Lindsey Tepe, director of government relations at the American Council on Education, said withholding federal funds should always be a last resort — a step taken when a college is refusing to change.
“That is not constructive, and that is certainly not following due process,” she said.
Gustavus Stadler, an English professor at Haverford and a member of its American Association of University Professors chapter, suggested the disproportionate attention on Raymond may have been misogynistic.
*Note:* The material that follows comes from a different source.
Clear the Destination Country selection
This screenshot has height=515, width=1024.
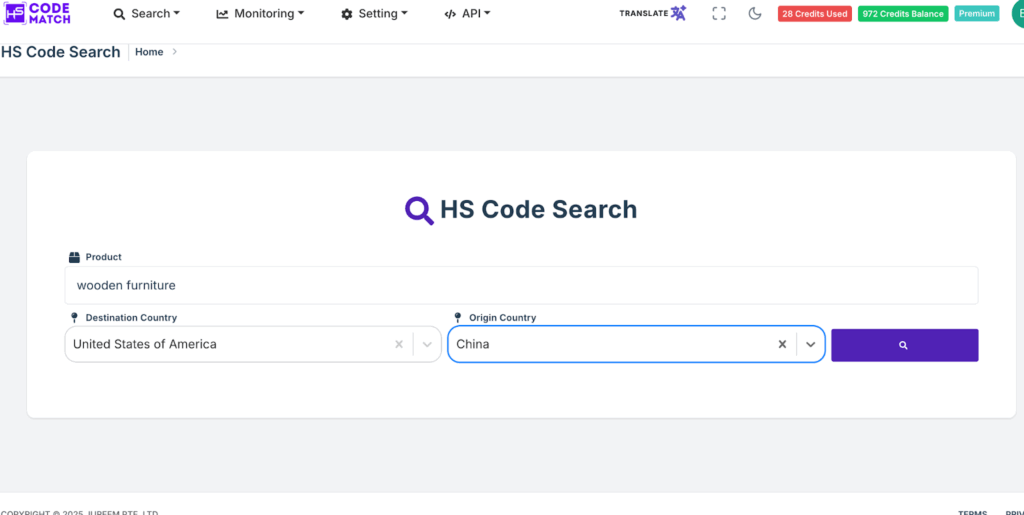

He noted that lawmakers accidentally called her “Miss Haverford” instead of “President Raymond” on two occasions.
Stadler said he was pleased with Raymond’s performance and choice not to divulge sensitive information. “I was really happy to see her resist their attempts to meddle with the institution,” he said.
Tepe said that in spite of the “political theater” that dominated the hearing, there were some “meaningful exchanges” that allowed presidents to highlight policy reforms and inclusion efforts.
“We need to focus on what’s working to mitigate antisemitism,” Tepe said, “and we need to think about what that looks like at the diversity of different colleges and universities in this country.”